Deer Season Reflections
Joe Schuster | January 3, 2021
Georgia has one of the longest running deer seasons in the country. This allows us to enjoy more neat things in the woods.
On one December hunt, I enjoyed watching a red-tailed hawk swoop down to nab its meal, a large raccoon waddle down a tree and down a trail, a doe with two fawns hopping along and nipping at the remaining food sources left on the ground. A small buck came down that same trail with its nose to the ground. Perhaps it was a hint of our secondary rut.
Speaking of food sources, most of the acorns are gone, so now deer are eating greenery on bushes and the ground. A large group of crows came and hung out in some neighboring treetops for awhile blasting their “caw-caw” sounds for about 30 irritating minutes. But all-in-all, it was a great hunt.

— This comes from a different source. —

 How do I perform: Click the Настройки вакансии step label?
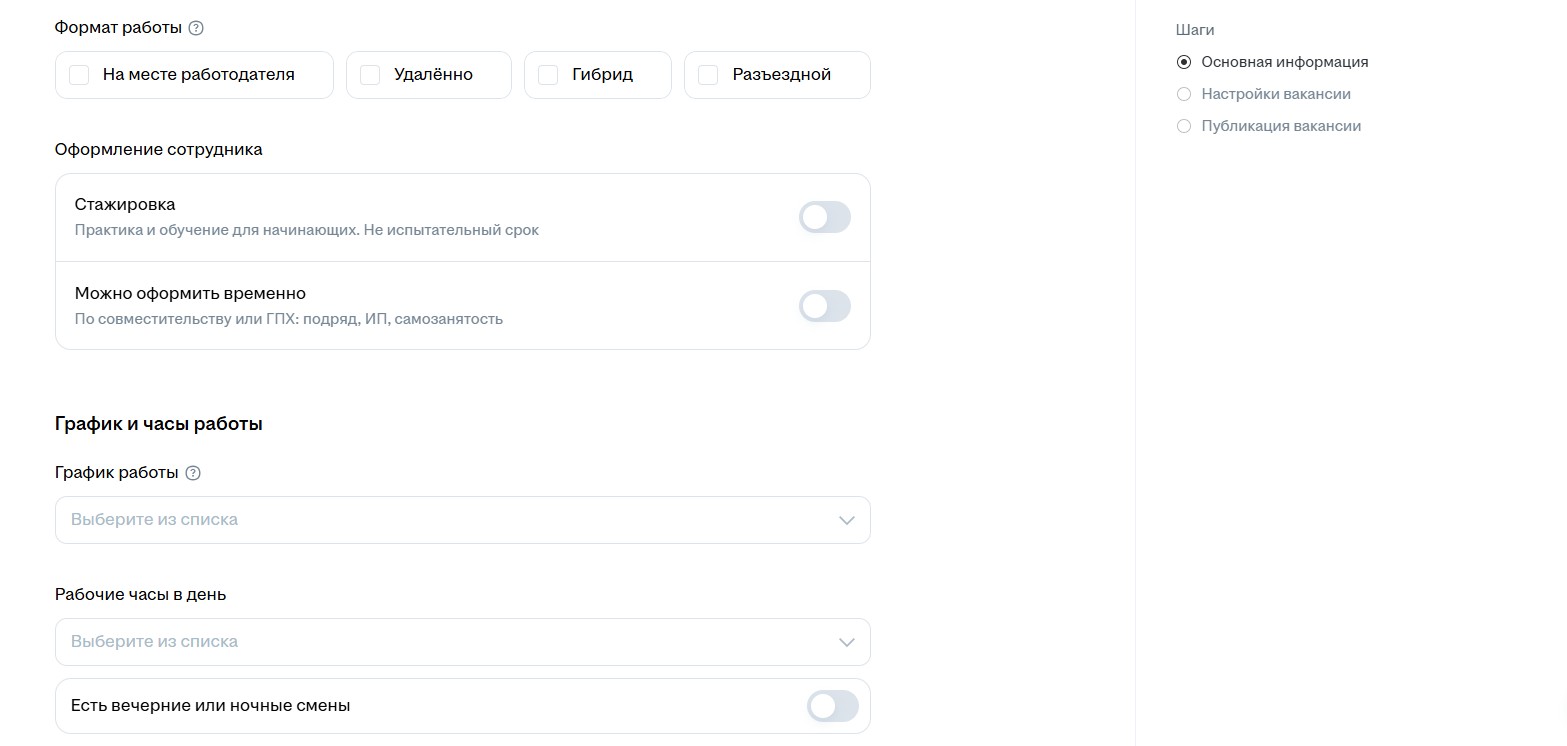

You don’t have to shoot something in order to have a rewarding time in the woods. Be safe, have fun and if you do drop a deer, that’s a bonus. You’ll always feel better leaving the woods than when you got there.
As I watched this all play out in front of me during that hunt, I thought about the impact that COVID may have had on the herd in our state. Many hunters have had time off, and with the cost of beef may have hunted harder and possibly led to more deer being killed. Also, I wondered as more land is cleared for new houses and businesses, how that might affect the habitat.
I checked in with longtime friend Kevin Lowrey, senior wildlife biologist for WRD, who usually has some spot-on info on these subjects.
“I think that COVID has definitely put more hunters in the woods,” said Kevin. “We’ll know more about the numbers when we look at the harvest records for this season, but checking in with a few deer processors around the state indicate high numbers.”
I asked him about the habitat changes that I see around my area and the possible impact.
“Landscape changes in urban areas really hasn’t slowed down deer population growth,” said Kevin. “Deer tend to get bunched up in these small wooded lots or green-space corridors where they can feed all night on homeowners’ shrubs and fertilized green grass.”
I would agree. I’ve heard reports from folks who are not too happy with the bushes they just planted serving up as fodder for the local deer herd.
So, let’s round out this deer season by being safe in the woods and maybe take some time to share your harvest. Some folks suffering from the effects of COVID may not be able to get out for groceries. Drop off a couple packs of venison to that neighbor in need or maybe make a crockpot of venison chili or spaghetti for them to enjoy.
One of my favorite treats is to make “deer poppers.” Cut up a piece of backstrap in to 1-inch chunks. Marinate it overnight in the refrigerator in a mixture of balsamic vinegrette and blackstrap molasses. Then stack each cube with a small piece of cream cheese, a slice of jalapeño and wrap with a half a piece of thick sliced bacon. Grill over high heat until the bacon is crisp. Don’t overcook and enjoy!